**The task**
In the listing below, find the line containing "Task: Select the AWSCluster1 cluster checkbox" and the line containing "This screenshot has width=532, height=299.". Repeat exactly those two lines and every line between them, nothing more.

**Material provided**
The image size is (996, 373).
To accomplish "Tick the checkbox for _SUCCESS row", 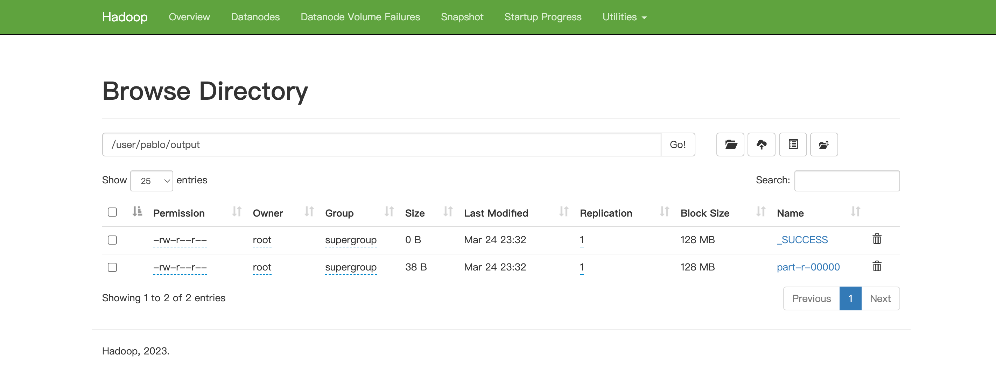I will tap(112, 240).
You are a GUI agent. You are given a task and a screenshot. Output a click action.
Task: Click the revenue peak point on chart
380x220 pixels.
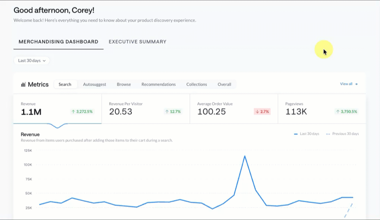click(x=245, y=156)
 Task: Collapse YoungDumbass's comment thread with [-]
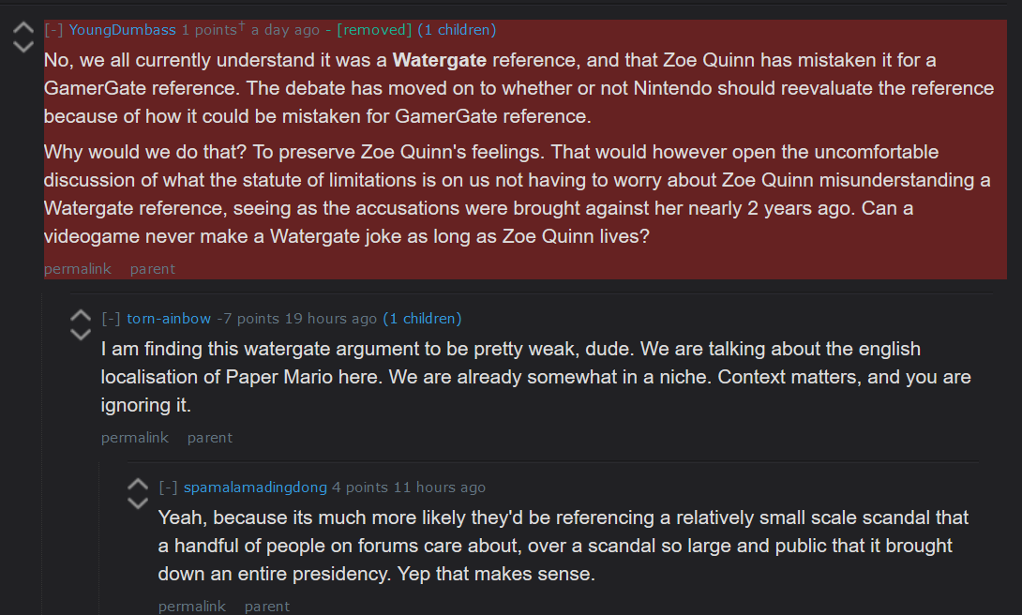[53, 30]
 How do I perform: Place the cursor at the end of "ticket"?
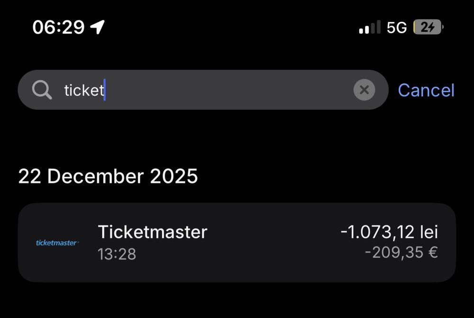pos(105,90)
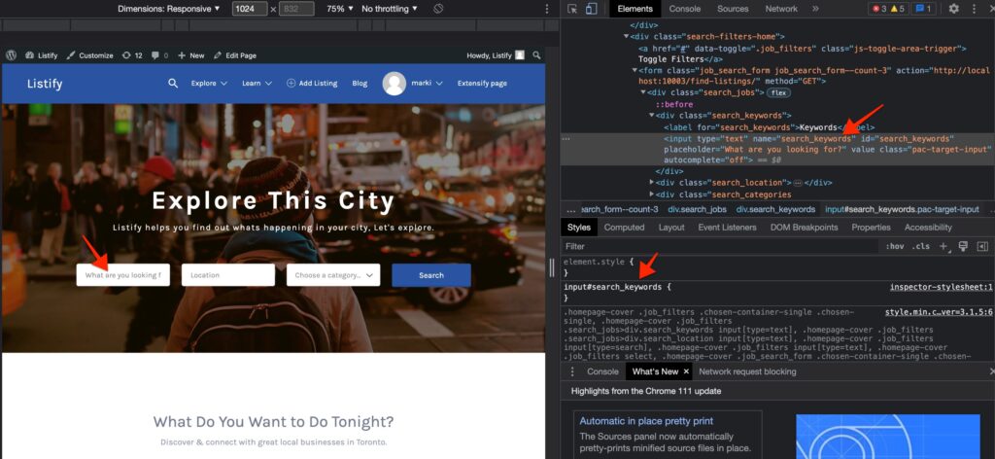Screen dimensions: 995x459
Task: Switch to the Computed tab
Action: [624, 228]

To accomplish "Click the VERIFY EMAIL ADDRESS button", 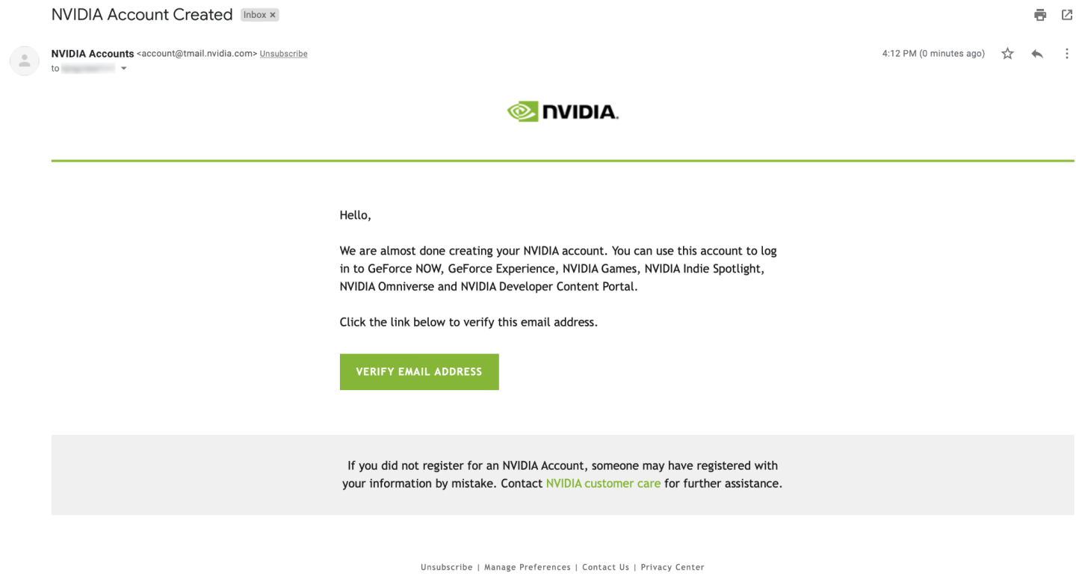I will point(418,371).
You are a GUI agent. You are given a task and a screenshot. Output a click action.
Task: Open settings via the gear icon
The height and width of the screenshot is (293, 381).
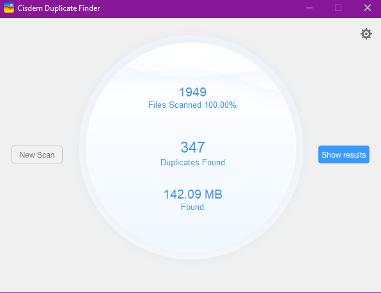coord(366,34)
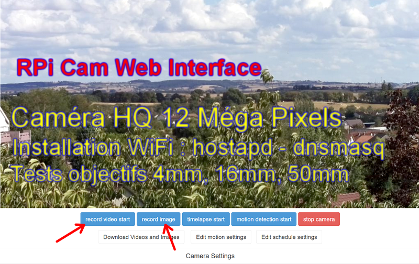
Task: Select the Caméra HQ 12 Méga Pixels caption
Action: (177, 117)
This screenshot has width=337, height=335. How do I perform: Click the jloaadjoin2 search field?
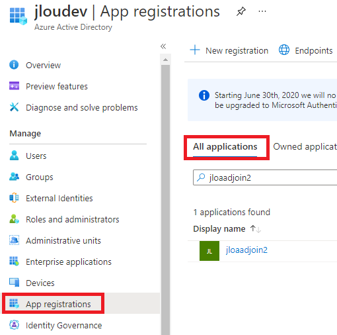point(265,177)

==

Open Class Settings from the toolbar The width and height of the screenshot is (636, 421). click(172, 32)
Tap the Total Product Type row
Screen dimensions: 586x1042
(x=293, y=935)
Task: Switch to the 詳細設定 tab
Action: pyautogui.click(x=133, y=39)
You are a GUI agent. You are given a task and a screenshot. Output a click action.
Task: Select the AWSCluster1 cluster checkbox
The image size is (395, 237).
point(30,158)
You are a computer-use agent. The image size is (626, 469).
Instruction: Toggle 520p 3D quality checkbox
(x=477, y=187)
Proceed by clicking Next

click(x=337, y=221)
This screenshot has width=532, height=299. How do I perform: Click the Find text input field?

**Task response**
Task: Select the AWSCluster1 cluster checkbox
The image size is (395, 237).
point(30,158)
You are a computer-use agent. The image size is (626, 469).
Instruction: Toggle 520p 3D quality checkbox
(x=477, y=187)
Proceed by clicking Next

click(x=337, y=221)
This screenshot has width=532, height=299. How do I perform: Click the Find text input field?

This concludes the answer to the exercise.